ABOUT THIS TASK: Wherever the string "computer" appears in the entries below, return the line that holds it.

════════════════════

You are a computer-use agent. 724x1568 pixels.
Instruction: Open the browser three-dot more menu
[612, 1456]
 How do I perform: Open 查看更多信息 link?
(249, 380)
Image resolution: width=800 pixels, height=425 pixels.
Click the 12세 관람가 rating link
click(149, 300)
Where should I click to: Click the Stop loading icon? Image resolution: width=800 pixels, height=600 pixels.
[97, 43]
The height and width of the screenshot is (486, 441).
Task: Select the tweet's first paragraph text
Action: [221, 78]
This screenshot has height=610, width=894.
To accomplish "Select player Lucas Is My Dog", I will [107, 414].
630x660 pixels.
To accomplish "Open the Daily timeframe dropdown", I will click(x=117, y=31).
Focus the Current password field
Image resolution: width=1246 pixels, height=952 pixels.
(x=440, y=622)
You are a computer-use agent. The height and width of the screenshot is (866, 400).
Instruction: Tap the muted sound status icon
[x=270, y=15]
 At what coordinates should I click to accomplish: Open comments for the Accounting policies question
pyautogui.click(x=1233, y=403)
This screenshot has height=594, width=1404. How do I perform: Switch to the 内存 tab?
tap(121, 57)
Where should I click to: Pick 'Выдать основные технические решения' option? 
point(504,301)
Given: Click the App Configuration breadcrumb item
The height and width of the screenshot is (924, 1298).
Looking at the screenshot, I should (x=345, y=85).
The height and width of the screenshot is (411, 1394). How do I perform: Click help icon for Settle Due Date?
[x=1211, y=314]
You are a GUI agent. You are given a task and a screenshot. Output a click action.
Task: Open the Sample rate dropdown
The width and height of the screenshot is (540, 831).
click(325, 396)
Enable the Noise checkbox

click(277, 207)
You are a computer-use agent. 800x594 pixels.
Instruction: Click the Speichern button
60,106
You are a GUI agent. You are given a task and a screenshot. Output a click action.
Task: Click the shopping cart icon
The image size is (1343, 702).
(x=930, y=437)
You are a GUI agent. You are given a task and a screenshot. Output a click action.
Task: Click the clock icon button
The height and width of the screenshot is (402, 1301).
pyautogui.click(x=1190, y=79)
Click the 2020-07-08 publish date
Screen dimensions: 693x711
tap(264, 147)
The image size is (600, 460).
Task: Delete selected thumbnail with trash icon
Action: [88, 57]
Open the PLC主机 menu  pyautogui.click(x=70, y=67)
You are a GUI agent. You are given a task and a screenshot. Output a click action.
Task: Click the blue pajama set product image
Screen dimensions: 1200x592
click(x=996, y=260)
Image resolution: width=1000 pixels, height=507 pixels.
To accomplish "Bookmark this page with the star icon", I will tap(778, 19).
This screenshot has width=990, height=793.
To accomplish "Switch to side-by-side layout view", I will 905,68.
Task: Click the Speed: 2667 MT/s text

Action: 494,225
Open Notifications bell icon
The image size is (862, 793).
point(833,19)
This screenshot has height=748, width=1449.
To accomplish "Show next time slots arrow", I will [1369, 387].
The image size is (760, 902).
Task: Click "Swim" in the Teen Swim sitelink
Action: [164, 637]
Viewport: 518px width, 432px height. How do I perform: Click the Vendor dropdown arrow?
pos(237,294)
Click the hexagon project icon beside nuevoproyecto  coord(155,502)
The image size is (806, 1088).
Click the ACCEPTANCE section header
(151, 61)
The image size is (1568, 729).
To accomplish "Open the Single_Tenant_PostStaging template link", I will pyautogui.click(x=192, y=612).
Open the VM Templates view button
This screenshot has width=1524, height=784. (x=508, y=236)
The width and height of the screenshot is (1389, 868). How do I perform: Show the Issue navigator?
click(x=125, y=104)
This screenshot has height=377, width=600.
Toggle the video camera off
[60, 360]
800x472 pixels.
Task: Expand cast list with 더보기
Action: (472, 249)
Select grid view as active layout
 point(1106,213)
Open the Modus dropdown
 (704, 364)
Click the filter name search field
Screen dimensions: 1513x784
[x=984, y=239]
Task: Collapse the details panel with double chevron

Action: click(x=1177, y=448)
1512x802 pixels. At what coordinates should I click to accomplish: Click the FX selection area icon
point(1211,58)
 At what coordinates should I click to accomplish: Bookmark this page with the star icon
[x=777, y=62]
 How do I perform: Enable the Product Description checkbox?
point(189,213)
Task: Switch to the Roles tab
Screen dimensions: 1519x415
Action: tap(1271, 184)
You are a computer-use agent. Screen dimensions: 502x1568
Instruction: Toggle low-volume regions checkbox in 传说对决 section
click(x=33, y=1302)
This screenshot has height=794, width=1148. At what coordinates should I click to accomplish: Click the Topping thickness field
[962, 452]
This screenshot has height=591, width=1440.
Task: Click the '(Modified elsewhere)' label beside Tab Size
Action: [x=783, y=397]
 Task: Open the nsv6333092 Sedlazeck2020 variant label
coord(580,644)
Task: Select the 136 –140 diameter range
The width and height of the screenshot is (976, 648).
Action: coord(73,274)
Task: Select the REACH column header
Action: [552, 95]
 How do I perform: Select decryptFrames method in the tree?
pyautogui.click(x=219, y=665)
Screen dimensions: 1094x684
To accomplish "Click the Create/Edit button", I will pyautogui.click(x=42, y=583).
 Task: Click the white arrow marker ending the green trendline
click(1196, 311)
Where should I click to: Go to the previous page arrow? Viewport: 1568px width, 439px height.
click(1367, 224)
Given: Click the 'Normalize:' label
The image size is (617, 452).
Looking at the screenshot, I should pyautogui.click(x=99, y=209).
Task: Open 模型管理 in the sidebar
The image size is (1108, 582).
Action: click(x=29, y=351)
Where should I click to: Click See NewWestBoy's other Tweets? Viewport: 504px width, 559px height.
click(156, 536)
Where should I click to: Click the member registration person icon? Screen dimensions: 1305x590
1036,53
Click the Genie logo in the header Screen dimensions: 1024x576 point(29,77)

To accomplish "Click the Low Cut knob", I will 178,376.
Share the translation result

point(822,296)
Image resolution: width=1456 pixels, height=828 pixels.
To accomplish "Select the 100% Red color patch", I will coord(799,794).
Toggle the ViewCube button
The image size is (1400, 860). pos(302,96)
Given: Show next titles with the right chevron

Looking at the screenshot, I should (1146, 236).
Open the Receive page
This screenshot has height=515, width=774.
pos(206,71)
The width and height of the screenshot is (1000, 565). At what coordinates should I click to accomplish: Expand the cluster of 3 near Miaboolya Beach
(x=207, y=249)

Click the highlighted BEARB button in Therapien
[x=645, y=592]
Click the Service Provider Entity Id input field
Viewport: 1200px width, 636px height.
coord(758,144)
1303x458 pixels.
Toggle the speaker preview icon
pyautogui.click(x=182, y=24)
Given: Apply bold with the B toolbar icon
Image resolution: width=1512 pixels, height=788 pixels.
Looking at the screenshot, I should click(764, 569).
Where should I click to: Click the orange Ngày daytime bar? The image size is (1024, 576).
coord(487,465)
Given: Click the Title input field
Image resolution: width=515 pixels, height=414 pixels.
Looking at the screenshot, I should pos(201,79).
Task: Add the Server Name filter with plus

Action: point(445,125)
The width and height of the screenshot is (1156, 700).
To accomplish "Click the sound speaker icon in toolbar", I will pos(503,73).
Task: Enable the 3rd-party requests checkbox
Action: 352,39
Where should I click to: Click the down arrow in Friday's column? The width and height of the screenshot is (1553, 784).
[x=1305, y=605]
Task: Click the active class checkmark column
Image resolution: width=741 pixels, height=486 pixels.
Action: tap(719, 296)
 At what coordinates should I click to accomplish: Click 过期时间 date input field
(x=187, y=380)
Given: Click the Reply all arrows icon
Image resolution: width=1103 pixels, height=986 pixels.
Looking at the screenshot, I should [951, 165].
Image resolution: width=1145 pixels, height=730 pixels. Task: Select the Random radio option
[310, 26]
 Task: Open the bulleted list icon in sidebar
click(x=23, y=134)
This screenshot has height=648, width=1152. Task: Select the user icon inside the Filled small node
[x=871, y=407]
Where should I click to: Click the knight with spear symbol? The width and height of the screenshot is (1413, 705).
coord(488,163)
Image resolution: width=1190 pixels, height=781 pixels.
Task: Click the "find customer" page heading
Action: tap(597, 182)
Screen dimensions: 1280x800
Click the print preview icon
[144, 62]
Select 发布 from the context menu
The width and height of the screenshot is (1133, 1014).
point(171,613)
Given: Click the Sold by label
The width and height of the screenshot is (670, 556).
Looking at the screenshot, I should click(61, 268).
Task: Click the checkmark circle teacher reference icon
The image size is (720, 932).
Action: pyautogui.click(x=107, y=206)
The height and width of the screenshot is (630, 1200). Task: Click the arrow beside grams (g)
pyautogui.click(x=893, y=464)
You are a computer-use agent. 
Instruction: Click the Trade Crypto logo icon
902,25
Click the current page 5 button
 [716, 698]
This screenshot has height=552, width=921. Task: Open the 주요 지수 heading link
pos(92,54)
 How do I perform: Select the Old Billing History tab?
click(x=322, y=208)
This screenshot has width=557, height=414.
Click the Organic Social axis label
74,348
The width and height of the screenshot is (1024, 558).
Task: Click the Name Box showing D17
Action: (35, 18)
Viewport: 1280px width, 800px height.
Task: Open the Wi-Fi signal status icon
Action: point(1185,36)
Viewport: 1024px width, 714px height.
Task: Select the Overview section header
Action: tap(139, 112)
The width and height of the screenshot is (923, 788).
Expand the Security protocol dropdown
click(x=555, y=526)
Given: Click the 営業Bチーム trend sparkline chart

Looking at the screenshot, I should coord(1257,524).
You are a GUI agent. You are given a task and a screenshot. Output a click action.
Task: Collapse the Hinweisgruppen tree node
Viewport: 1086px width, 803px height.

════════════════════

SOLUTION:
You are a computer-use agent. 724x1568 pixels.
You are a computer-use agent. The height and width of the screenshot is (866, 400).
You are a computer-use agent. 800x594 pixels.
You are a computer-use agent. Screen dimensions: 502x1568
You are a computer-use agent. 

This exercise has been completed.